__Exercise prompt__.
Within the entries that follow, report how many lines contain the word "agent", giving the number by itself.
Start of Data extracts
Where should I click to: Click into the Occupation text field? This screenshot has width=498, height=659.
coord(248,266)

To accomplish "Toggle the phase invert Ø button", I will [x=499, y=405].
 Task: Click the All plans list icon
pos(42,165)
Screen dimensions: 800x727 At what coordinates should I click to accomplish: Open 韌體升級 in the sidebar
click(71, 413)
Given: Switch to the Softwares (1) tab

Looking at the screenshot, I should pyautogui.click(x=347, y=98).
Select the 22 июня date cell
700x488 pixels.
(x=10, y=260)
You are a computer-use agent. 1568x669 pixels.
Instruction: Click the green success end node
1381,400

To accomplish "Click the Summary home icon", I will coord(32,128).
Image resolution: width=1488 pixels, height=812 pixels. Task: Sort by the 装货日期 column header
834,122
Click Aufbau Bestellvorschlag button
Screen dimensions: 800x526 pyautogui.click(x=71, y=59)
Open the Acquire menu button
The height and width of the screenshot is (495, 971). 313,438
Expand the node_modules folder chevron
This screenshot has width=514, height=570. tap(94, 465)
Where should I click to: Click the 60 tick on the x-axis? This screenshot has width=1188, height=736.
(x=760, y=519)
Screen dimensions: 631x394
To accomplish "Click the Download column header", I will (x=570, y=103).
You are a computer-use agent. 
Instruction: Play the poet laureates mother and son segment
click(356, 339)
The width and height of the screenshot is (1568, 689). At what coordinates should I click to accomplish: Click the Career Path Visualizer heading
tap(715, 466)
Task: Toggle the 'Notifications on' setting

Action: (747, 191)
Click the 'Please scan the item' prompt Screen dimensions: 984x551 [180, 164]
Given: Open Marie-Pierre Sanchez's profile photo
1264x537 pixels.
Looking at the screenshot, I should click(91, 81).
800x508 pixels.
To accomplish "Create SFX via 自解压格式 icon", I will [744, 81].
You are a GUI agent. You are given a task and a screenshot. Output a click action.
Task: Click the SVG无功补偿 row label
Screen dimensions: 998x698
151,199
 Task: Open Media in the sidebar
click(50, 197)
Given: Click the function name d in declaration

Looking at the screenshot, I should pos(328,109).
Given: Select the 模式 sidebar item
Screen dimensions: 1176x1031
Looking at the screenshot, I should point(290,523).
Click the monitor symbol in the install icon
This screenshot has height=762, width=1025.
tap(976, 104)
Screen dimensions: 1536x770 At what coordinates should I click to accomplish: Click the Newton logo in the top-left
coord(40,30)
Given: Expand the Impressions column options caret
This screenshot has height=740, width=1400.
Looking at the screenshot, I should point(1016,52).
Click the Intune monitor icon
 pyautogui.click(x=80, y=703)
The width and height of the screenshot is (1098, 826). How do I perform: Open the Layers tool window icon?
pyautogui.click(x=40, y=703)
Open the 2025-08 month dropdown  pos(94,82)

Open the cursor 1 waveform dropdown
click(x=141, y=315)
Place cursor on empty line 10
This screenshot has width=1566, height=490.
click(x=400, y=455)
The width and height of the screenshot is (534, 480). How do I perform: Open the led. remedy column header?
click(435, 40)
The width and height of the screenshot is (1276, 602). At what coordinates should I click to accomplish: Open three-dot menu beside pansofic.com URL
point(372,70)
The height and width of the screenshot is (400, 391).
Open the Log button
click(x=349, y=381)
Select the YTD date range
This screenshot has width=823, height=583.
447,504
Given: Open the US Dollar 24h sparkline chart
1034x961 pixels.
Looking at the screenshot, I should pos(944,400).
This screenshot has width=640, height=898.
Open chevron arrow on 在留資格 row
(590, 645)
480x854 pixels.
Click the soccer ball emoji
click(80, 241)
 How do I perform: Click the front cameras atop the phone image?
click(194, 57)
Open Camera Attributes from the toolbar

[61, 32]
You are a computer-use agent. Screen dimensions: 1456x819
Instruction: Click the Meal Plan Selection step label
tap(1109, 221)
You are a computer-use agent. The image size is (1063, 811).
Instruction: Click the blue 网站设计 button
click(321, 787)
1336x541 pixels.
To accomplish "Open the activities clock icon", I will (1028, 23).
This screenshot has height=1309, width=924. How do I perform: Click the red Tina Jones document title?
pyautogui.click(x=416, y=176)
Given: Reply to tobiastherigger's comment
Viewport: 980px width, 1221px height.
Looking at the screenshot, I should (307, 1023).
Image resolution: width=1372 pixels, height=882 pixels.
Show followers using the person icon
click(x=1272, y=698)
End of Data extracts
__Response__.
5